Ali has also been invited to join the Pediatric Leadership for the Underserved program, which provides leadership training, experiential opportunities and mentorship in advancing health equity for children. She was initially drawn to VCU School of Medicine for its International/Inner City/Rural Preceptorship, or I2CRP, a longitudinal track for students interested in working with underserved populations, and she is eager to build on what she learned in the program.

“That exposure is so important,” she said of her experiences in I2CRP. “You’re working with different resources, different social conditions, and all of that affects what your patient is coming in with and what resources they’re going to have available after this visit.”

For Ibrahim, the final 60 minutes before noon — which he spent staring at the clock — felt like the longest hour of his life. As class president he was behind the scenes for weeks helping to coordinate the event, but on Friday he stood among his classmates, tearing into his envelope the moment the countdown ended.

His destination is Thomas Jefferson University, in Philadelphia, where he’ll begin his general surgery training this summer. It was one of his top choices, partially because of its integration of research — each resident is required to spend one to two years in a laboratory, typically between PGY-3 and PGY-4.

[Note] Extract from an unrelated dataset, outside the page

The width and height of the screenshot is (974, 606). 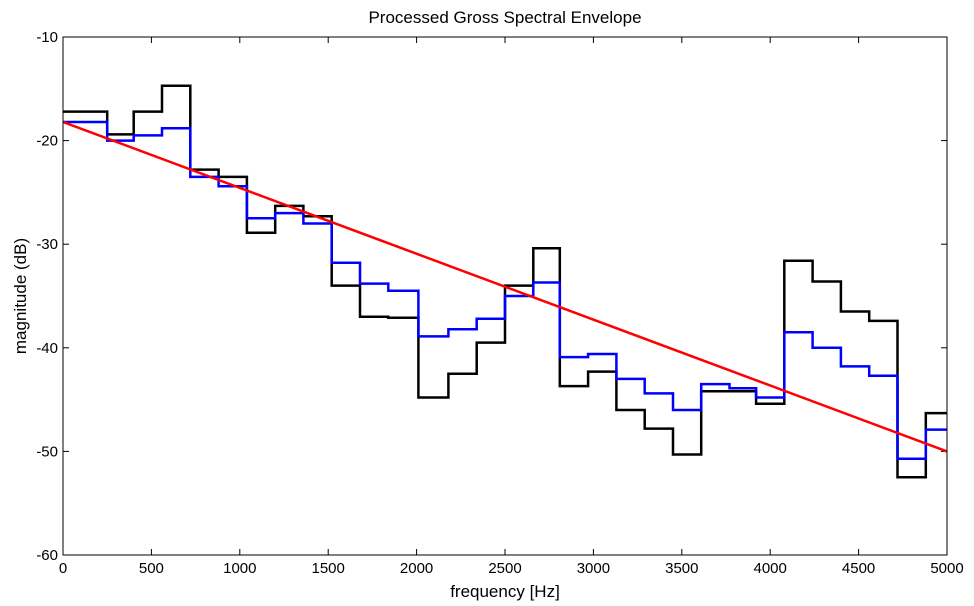 What do you see at coordinates (328, 568) in the screenshot?
I see `x-tick-label: 1500` at bounding box center [328, 568].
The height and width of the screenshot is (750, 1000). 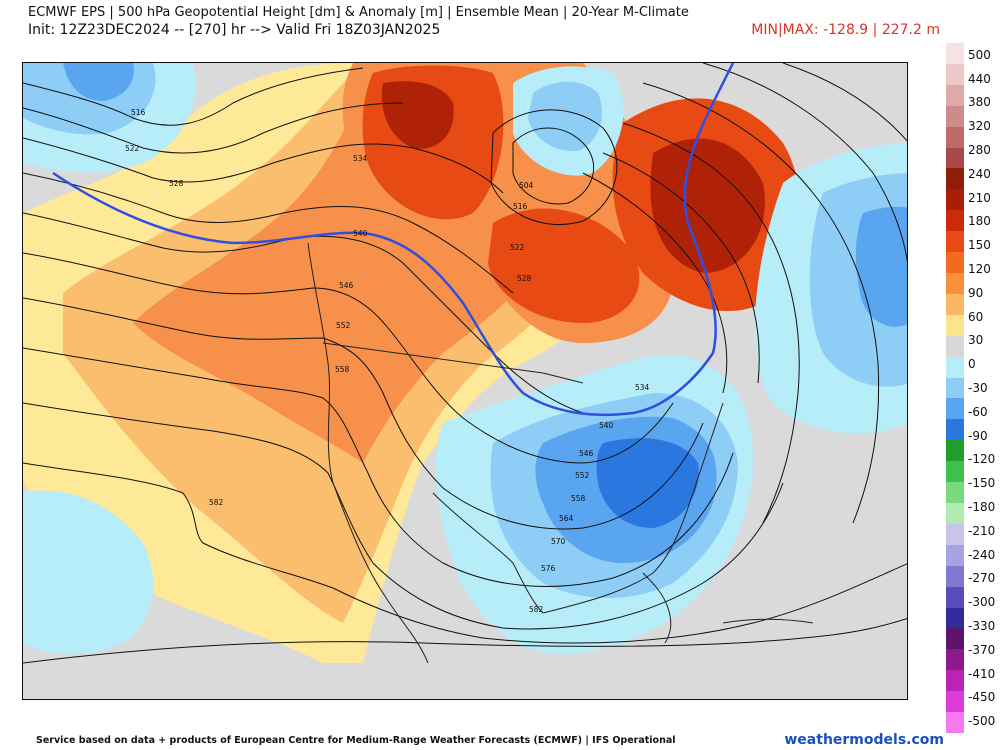 I want to click on colorbar-label: 0, so click(x=972, y=364).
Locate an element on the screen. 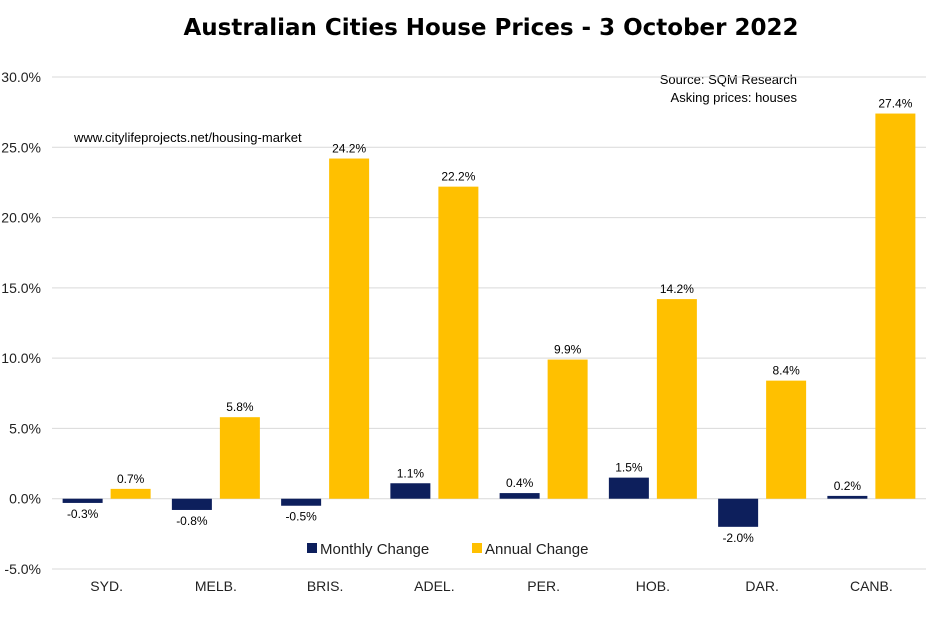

Ibrahim said he always knew he wanted to pursue a hands-on specialty, and the regular interaction with patients is what most resonated with him during surgical rotations. He also developed an interest in cancer treatment after losing his best friend to myelodysplastic syndrome, or MDS, a blood disorder that can cause leukemia, and plans to pursue surgical oncology after his residency.

“I found that surgeons have very personal relationships with their patients. You're in pain, we’re going to put you to sleep, and when you wake up, you’re going to feel better,” he said. “And in surgical oncology especially, seeing patients have pancreatic cancers removed, and the gratitude those patients had, was just really amazing.”